[EXTRAIT PROPOSÉ]:
Je gage que nous ne survivons qu'à rêver d'un Paradis que nous croyons perdu ou bien au contraire espérons édifier demain. Qu'il y aille d'une pente conservatrice ici, et d'une inclination progressiste, là, ne me fait aucun doute qui nous habitent tour à tour - et déchirent parfois. Erreur cruelle et mortifère que d'aller quérir dans la race déclinée ou le terre labourée quelque vérité enfuie qu'il suffît à déraciner pour recouvrer une plénitude quiète ; cécité douloureuse pourtant que d'imaginer à l'inverse qu'il pût s'inventer un avenir qui niât ses entrailles. Surdités symétriques que de ne jurer que par l'espace ou de ne présumer que du temps. On ne survit pas de ses pertes non plus que ne se nourrit de ses attentes. Oui, j'en suis désormais convaincu : ces deux pentes nous gouvernent, non pas même tour à tour mais simultanément. Il ne se peut pas que même le conservateur le plus acariâtre ne se surprenne, faute de se nier lui-même, à escompter demain quelque fruit de son labeur ; que même l'utopiste le plus chevronné ou le rationalisme le plus précautionneux parvienne jamais à étouffer cette voix qui murmure et scande.

L'adolescent que je fus n'avait que d'avenir vers quoi tendre ; l'adulte vieillissant que je suis désormais n'a plus que de lointains échos à épier. Il dut bien être un moment où les deux se joignirent aimablement ... où l'exil fut maximal.

Qui traverse le fleuve à la nage, bravant les courants, doit bien être à l'apogée de la désertion, quand au milieu du gué, il n'a pas plus de raisons de rebrousser chemin que de poursuivre son effort. Descartes nous apprit, qu'égaré en forêt, il n'était rien de plus sot que d'aller ça et là, que la seule piste qui vaille demeurait d'aller tout droit, contre vents et marées - en dépit de tous les doutes. Aller tout droit, avancer toujours ; ne surtout jamais s'arrêter ; marcher encore et ne s'essouffler jamais - nos cœurs sont emplis de ces doctes préceptes. L'enfant, lui, peut encore se précipiter dans les jupes maternelles pour se consoler de ses peines ou de ses audaces.

Le vieillard n'est plus qu'attente nostalgique. Eux, n'ont pas de mérite : la sagesse leur est évidente. Chacune de mes filles dessina ainsi ces figures d'aller et retour lors de ces inévitables promenades dominicales comme si l'intrépidité de leurs pas encore malhabiles dût immédiatement se compenser d'affection assurée. L'aller ne vaut pas retour, certes, mais l'impose. Au septentrion de ces errances, le vieil homme quant à lui se confond de ses rémanences enfantines. Non décidément nous ne nous éloignons jamais de nos seuils originaires et quand bien même les aurions-nous reniés ou simplement oubliés qu'ils ne cesseraient subrepticement d'émerger pourtant au détour de nos moindres haltes.

[LIGNES]:
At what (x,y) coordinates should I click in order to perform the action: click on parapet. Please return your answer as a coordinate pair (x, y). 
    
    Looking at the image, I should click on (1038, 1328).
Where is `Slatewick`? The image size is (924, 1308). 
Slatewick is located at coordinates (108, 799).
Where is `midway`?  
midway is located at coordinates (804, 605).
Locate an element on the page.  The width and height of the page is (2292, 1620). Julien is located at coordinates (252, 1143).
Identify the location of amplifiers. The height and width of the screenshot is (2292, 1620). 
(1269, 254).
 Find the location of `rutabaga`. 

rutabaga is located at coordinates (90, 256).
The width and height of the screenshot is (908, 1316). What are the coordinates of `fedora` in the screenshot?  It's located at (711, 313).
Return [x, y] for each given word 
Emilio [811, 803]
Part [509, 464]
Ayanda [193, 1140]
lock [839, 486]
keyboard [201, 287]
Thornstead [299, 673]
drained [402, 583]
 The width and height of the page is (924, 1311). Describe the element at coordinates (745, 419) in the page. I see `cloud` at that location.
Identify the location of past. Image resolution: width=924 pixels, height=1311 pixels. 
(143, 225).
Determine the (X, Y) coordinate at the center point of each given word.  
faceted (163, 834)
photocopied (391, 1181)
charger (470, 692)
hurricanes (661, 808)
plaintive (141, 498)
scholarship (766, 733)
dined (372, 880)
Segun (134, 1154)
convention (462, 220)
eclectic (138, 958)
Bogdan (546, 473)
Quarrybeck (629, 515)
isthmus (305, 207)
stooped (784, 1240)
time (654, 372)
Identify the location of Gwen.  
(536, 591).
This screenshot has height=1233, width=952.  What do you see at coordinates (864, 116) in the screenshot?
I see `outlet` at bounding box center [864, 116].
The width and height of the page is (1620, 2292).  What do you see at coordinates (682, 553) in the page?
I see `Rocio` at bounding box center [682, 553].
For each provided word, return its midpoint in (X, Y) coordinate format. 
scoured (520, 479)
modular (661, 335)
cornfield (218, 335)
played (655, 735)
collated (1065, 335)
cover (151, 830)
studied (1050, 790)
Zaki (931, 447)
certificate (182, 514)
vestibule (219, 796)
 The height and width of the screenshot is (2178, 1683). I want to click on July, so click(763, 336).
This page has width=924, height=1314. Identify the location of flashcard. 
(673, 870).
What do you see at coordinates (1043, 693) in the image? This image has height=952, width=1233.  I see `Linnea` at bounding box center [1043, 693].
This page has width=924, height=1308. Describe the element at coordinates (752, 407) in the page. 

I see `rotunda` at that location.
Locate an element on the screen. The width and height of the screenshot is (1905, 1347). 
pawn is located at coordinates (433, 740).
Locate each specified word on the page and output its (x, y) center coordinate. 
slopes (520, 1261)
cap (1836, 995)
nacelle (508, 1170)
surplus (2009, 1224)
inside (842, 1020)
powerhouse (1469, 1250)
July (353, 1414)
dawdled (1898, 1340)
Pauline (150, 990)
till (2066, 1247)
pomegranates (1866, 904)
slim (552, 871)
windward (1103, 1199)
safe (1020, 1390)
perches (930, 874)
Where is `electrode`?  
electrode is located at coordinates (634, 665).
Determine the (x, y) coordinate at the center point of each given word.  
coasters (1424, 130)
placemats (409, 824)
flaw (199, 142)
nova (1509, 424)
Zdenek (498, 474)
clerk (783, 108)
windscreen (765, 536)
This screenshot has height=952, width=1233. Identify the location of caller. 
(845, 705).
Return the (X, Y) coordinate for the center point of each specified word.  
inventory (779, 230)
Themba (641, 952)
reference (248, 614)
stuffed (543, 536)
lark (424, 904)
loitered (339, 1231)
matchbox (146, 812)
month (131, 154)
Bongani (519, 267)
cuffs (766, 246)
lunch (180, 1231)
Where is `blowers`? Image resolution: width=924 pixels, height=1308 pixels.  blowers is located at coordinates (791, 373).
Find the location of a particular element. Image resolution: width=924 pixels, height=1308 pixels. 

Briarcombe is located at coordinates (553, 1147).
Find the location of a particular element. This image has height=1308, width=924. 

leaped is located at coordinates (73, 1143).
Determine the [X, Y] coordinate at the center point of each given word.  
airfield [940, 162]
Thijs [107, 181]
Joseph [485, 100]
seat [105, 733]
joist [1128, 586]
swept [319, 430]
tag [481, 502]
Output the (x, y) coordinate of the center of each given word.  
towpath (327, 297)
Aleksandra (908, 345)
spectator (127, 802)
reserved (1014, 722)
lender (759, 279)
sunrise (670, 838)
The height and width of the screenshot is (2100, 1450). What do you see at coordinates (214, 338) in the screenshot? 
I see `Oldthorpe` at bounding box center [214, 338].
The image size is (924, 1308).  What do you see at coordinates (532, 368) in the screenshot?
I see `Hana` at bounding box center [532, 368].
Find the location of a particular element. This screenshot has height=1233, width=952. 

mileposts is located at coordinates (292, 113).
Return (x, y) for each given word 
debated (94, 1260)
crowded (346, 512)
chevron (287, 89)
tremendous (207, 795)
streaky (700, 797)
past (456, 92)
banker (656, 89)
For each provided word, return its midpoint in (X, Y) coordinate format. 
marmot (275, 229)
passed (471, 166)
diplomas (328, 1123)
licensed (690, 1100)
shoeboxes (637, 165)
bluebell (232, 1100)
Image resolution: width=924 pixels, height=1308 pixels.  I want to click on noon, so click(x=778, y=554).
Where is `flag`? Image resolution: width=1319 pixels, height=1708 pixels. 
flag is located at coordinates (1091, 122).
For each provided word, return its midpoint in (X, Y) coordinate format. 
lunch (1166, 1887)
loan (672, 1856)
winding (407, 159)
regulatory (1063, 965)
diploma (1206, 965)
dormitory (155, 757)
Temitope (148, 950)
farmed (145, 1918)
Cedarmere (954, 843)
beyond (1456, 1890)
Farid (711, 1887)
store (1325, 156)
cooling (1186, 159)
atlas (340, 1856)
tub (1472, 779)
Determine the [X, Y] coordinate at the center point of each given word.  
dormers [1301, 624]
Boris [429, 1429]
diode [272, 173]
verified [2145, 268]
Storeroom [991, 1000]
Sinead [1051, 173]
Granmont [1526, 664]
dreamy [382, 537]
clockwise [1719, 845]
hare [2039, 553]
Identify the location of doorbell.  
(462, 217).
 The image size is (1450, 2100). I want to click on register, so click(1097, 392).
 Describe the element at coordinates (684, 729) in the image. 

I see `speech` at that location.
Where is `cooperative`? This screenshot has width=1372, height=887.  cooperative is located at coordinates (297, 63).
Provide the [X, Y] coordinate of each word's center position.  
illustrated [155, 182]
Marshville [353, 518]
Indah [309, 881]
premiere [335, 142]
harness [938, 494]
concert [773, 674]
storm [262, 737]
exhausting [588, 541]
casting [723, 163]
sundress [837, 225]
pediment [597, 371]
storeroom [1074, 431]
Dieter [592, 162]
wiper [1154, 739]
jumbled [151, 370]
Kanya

[CONSIGNE]: Recopiez sans la moindre modification le passage de l'extrait proposé qui s'ouvre sur les mots contenant « Le vieillard n'est » et se clôt sur « nos moindres haltes. ».

[CORRIGÉ PROPOSÉ]:
Le vieillard n'est plus qu'attente nostalgique. Eux, n'ont pas de mérite : la sagesse leur est évidente. Chacune de mes filles dessina ainsi ces figures d'aller et retour lors de ces inévitables promenades dominicales comme si l'intrépidité de leurs pas encore malhabiles dût immédiatement se compenser d'affection assurée. L'aller ne vaut pas retour, certes, mais l'impose. Au septentrion de ces errances, le vieil homme quant à lui se confond de ses rémanences enfantines. Non décidément nous ne nous éloignons jamais de nos seuils originaires et quand bien même les aurions-nous reniés ou simplement oubliés qu'ils ne cesseraient subrepticement d'émerger pourtant au détour de nos moindres haltes.